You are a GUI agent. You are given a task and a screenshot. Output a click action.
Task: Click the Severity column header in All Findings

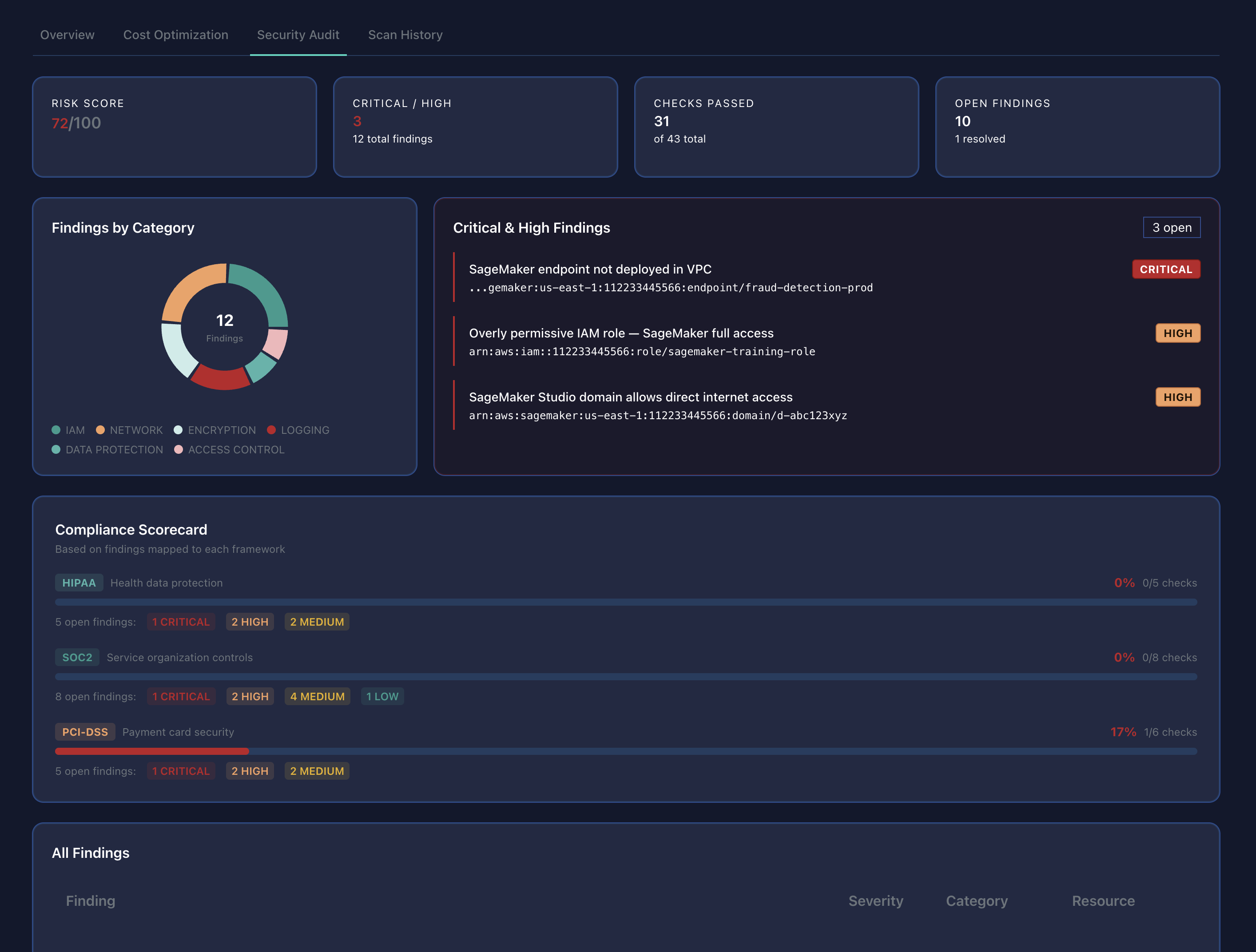point(875,901)
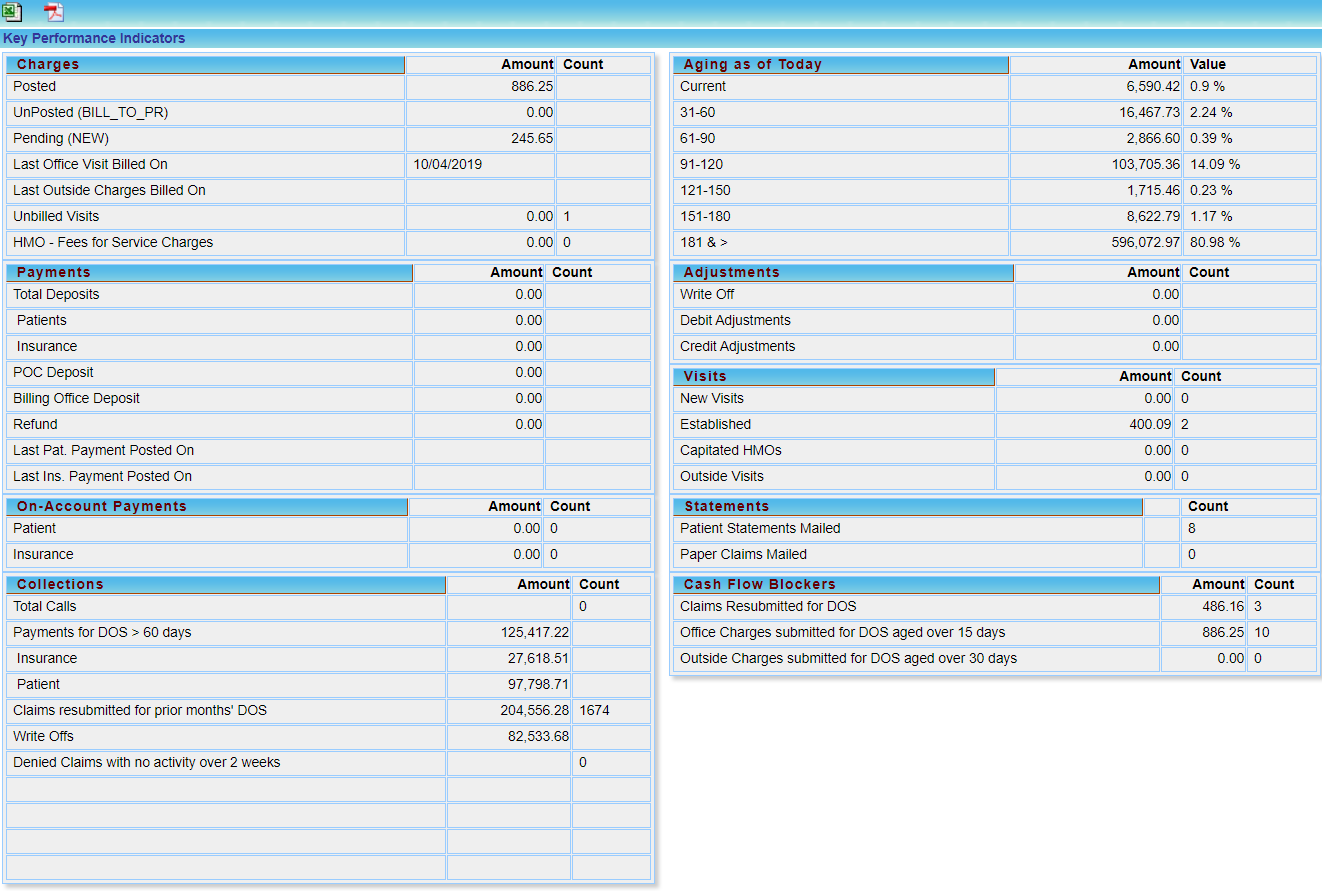
Task: Click the Adjustments section header
Action: (729, 272)
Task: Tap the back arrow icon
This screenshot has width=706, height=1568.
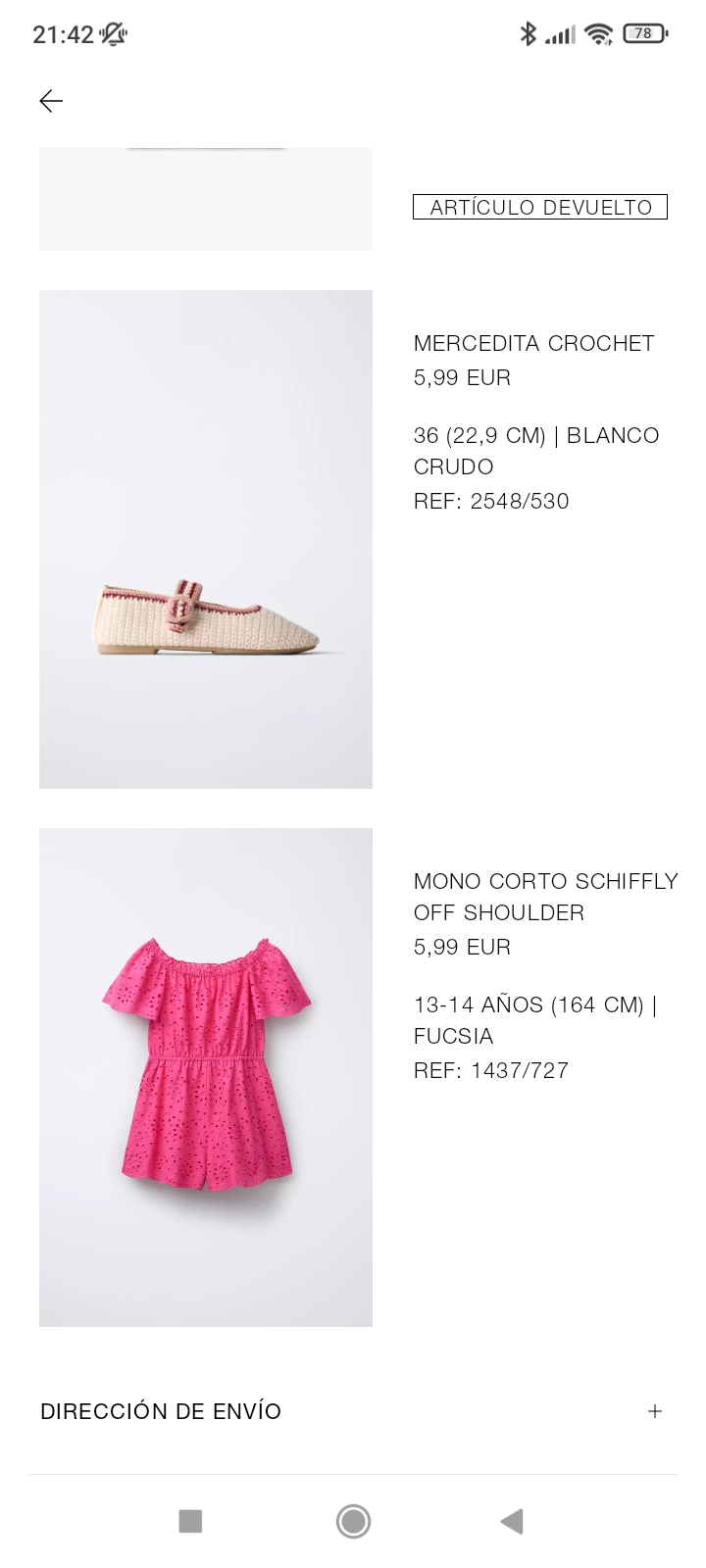Action: point(51,101)
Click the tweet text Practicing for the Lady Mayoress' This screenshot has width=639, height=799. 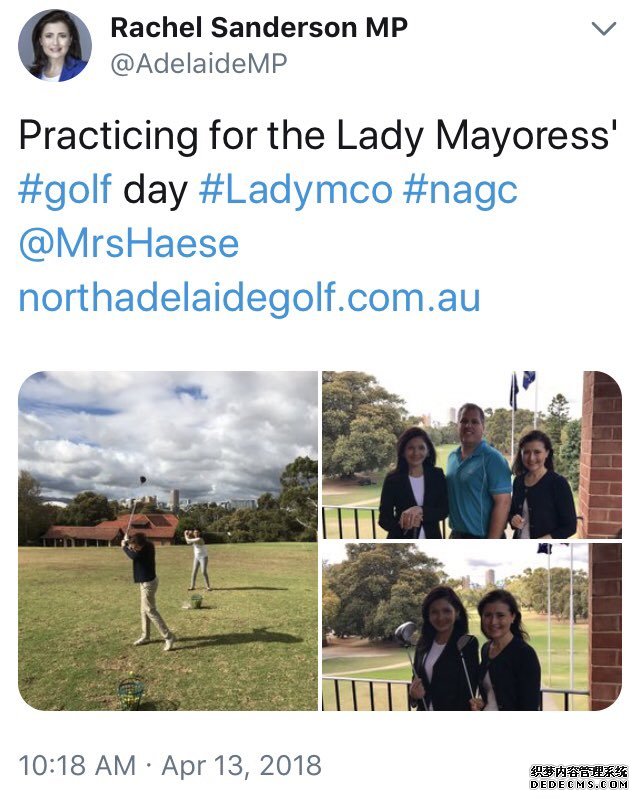[318, 137]
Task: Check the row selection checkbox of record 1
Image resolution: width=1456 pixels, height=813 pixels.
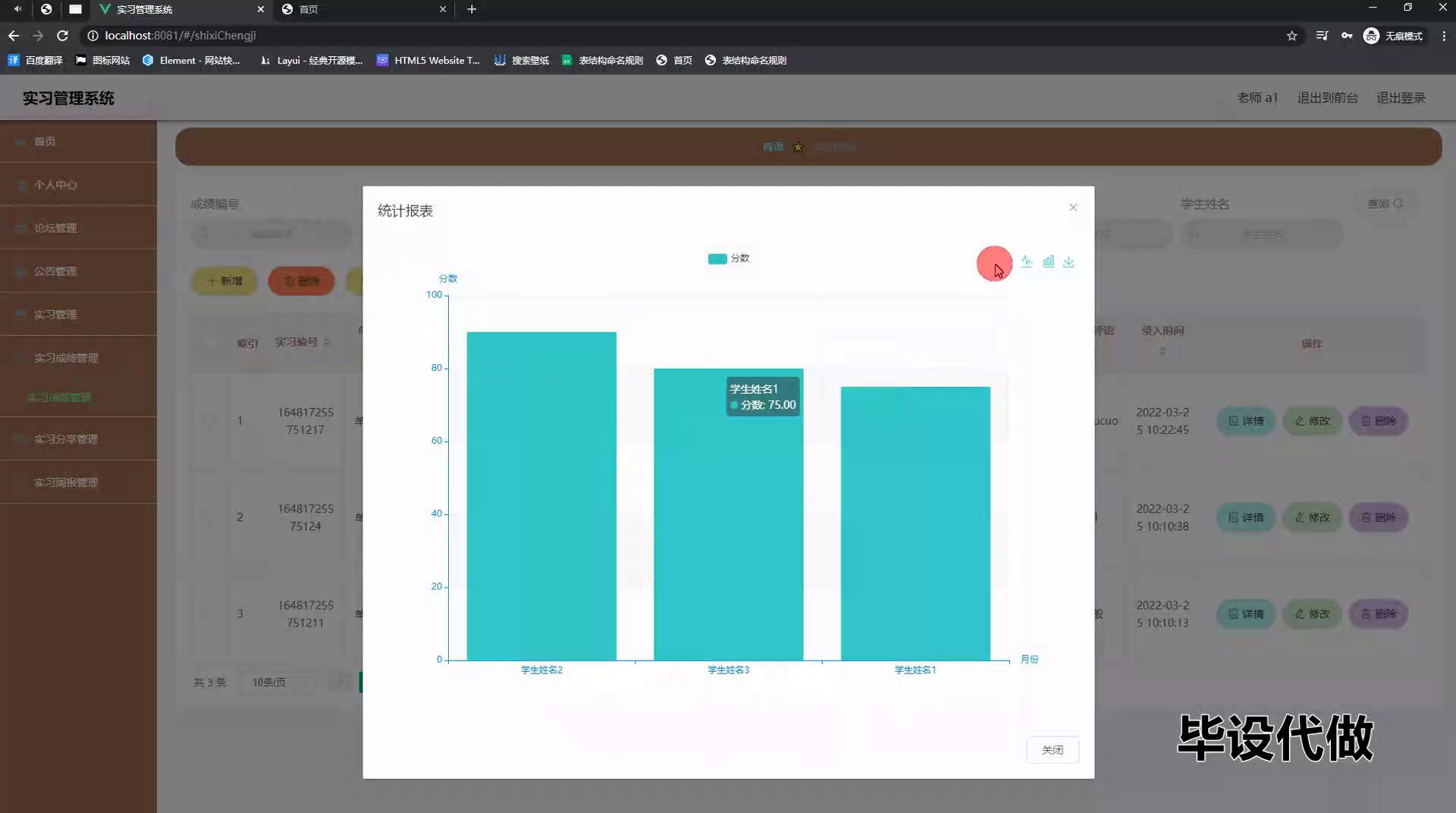Action: point(209,421)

============

WRITTEN TASK:
Copy out the lines of the records word for word, beginning with the line that contains "Task: Check the" and continuing through the last line of the records, and omit the pictures.

PROBLEM SOLUTION:
Task: Check the row selection checkbox of record 1
Image resolution: width=1456 pixels, height=813 pixels.
Action: point(209,421)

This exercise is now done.